« La CSRD, un véritable projet d'entreprise », Edwige Rey de Forvis Mazars
Publié par Eloise Cohen le | Mis à jour le
Invitée lors de la Matinale CSRD, organisée par la marque média Daf-Mag, Edwige Rey, associée chez Forvis Mazars, décrypte les enjeux de la CSRD. Entre nouvelles normes, collaboration inter-équipes et reporting structuré, les entreprises françaises doivent surmonter des défis stratégiques pour répondre à ces exigences réglementaires et valoriser leur performance durable.
La CSRD (Corporate Sustainability Reporting Directive) redéfinit les standards de transparence des entreprises en matière de durabilité. Invitée à la Matinale CSRD, organisée par la marque média Daf-Mag, Edwige Rey, associée chez Forvis Mazars et experte en développement durable, a livré sa vision, celle d'une directive constituant un tournant stratégique. Il faut dire que jusqu'à présent, le reporting extra-financier était peu encadré. « Les entreprises publiaient souvent ce qu'elles voulaient », rappelle Edwige Rey. A l'inverse, la CSRD introduit des normes strictes (ESRS) qui imposent une précision accrue. Ce changement ne concerne pas seulement la communication mais touche aussi à la gouvernance. « Les boards et comités exécutifs devront intégrer ces enjeux, une première pour beaucoup d'entre eux », ajoute-t-elle.
Course contre la montre
La France a transposé la directive rapidement, devançant de nombreux pays européens. Un calendrier serré qui pose des défis : « Les entreprises doivent publier leur premier rapport au 31 décembre. Cela implique d'intégrer les normes en un temps record ». Selon le baromètre Forvis-Mazars 2024, l'attentisme domine, une surprise pour l'experte. « Nous étions habitués à ce que les entreprises françaises anticipent ce type de règlementation. Mais cette fois, seules quelques-unes ont amorcé leur transition. »
Double matérialité essentielle
La clé pour réussir réside dans une analyse de double matérialité, estime Edwige Rey. Cet exercice identifie les impacts environnementaux et sociétaux, mais aussi les risques financiers. « C'est la première étape pour définir les priorités et construire une feuille de route », conseille-t-elle. Elle met en garde contre une précipitation à cocher toutes les cases réglementaires. « Un rapport mal préparé peut nuire à l'image de l'entreprise. Il vaut mieux progresser étape par étape et démontrer des avancées tangibles », souligne-t-elle.
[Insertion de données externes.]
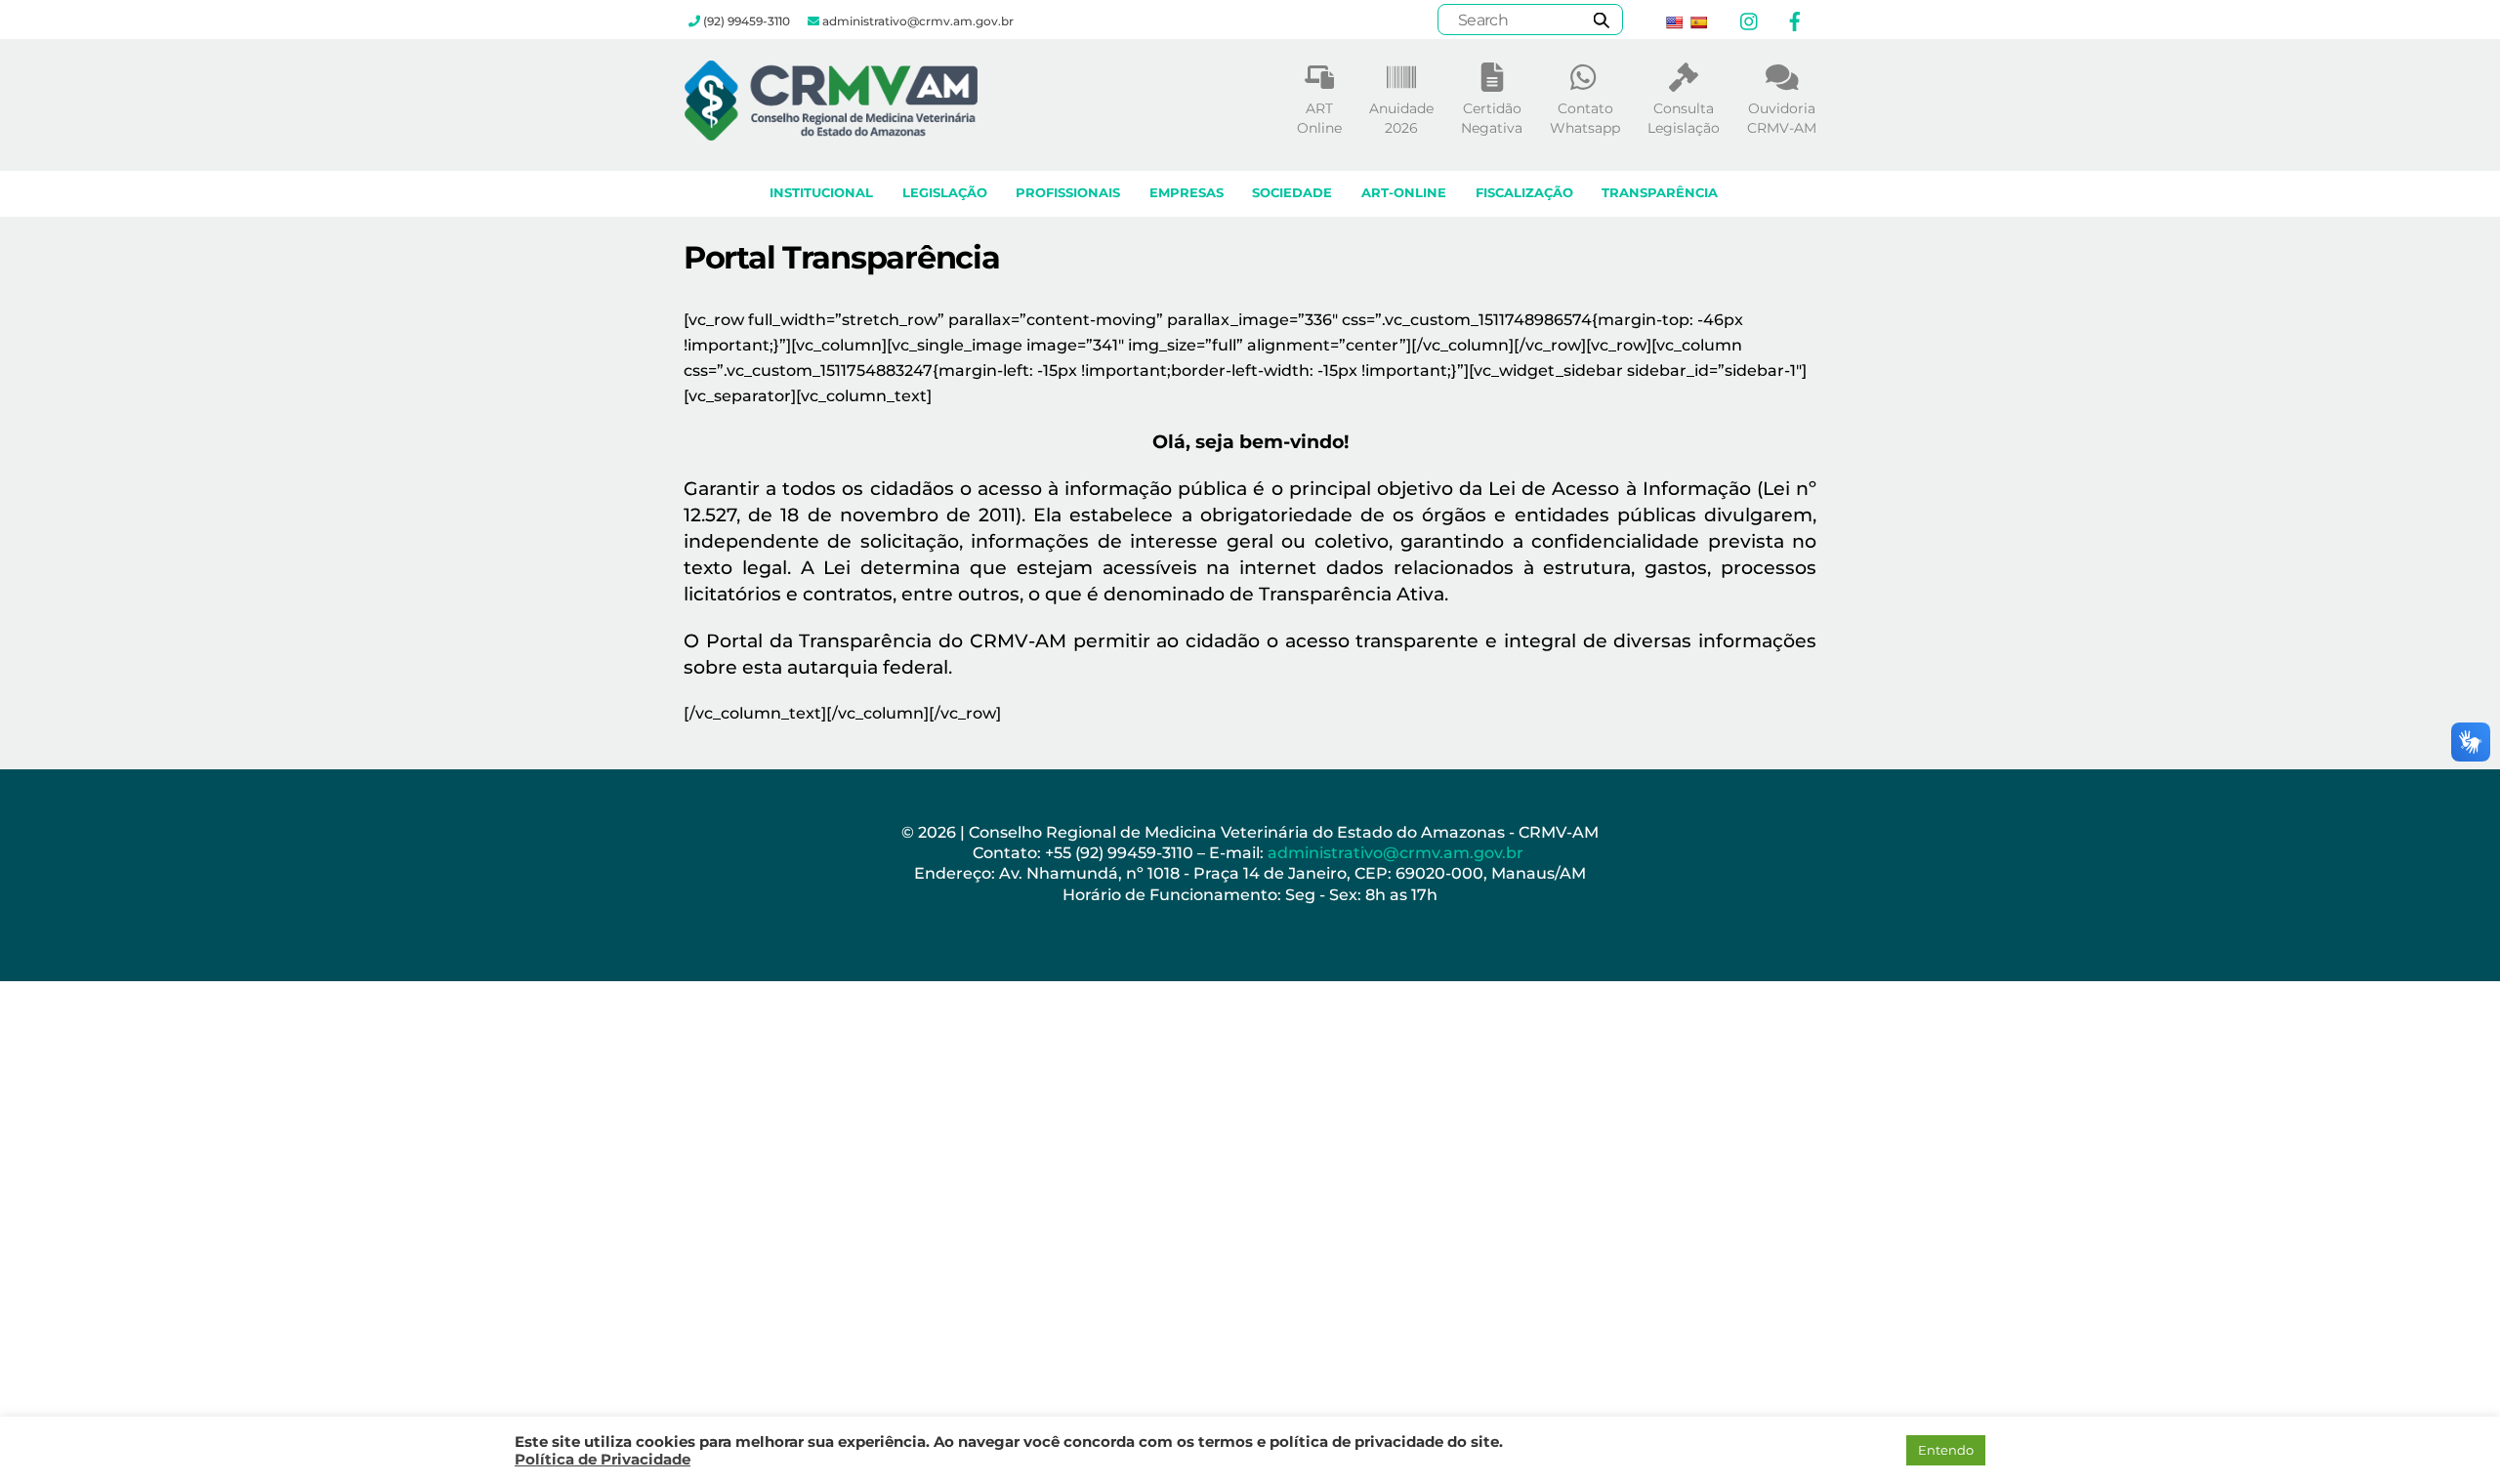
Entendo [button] (1946, 1450)
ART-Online (1403, 193)
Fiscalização (1524, 193)
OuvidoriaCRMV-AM (1781, 118)
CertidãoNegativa (1491, 118)
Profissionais (1068, 193)
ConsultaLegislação (1683, 118)
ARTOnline (1319, 118)
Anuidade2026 (1401, 118)
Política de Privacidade (602, 1459)
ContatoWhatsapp (1585, 118)
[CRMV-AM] (831, 131)
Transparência (1660, 193)
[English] (1674, 22)
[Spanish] (1698, 22)
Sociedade (1292, 193)
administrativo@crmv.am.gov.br (1397, 853)
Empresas (1186, 193)
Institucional (821, 193)
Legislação (944, 193)
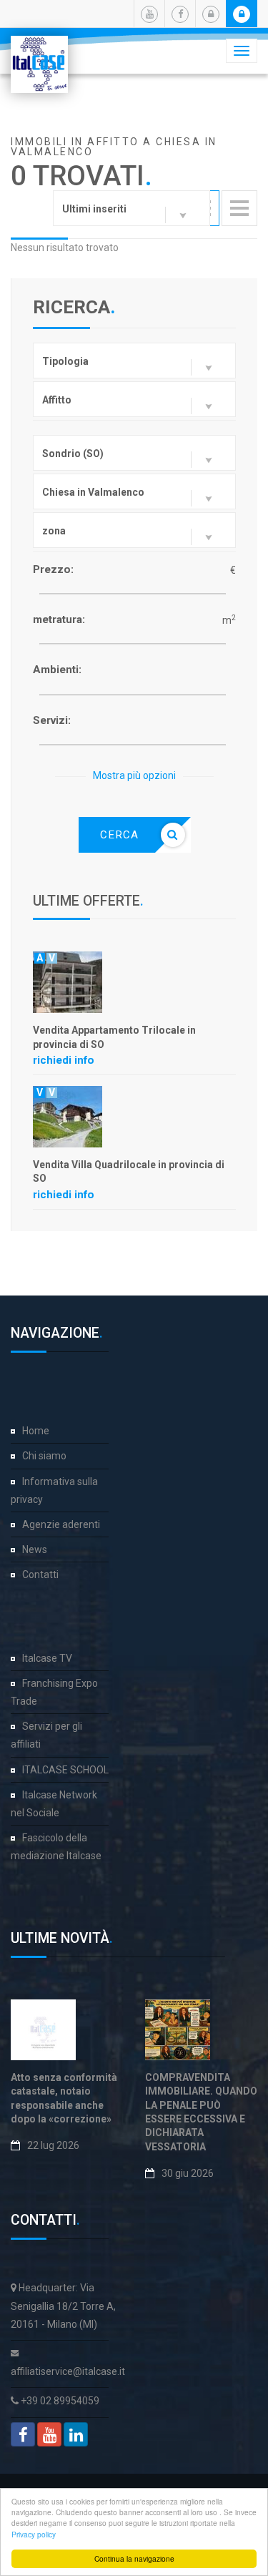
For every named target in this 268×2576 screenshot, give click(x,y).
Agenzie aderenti (61, 1524)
La CSRD pousse les directions financières (DAF) à collaborer avec les équipes RSE, une tâche délicate. « Ces deux mondes ont des cultures très différentes. Le succès repose sur des sponsors dans chaque équipe et une gestion de projet rigoureuse », analyse Edwige Rey. Elle plaide également pour recruter ou former des profils hybrides : « Les DAF doivent intégrer des collaborateurs ayant une appétence pour la RSE, tout en s'appuyant sur leurs compétences normatives. »
Des opportunités à saisir
Malgré ses exigences, la CSRD offre des bénéfices stratégiques. Pour Edwige Rey, elle permet de valoriser les engagements des entreprises et de rassurer les investisseurs. « C'est l'occasion de démontrer une maturité environnementale et sociétale, essentielle dans un contexte de financement durable. »
Même si les petites entreprises ne sont pas directement soumises à la CSRD, elles subiront des pressions de leurs donneurs d'ordre. « Les grandes entreprises vont demander des informations précises à leurs fournisseurs, notamment sur leurs émissions carbone », prédit Edwige Rey.
Enfin, Edwige Rey souligne que la CSRD pousse les DAF à transformer leurs pratiques, voire leur rôle. « Certains DAF, motivés par la performance durable, pourraient élargir leurs missions pour piloter une performance globale intégrant la RSE », conclut-elle.
La CSRD marque une révolution dans le reporting d'entreprise. Si elle impose des contraintes significatives, elle offre aussi une opportunité de valoriser les engagements durables. En s'adaptant rapidement, les entreprises françaises peuvent se positionner comme des leaders en matière de transparence et de durabilité.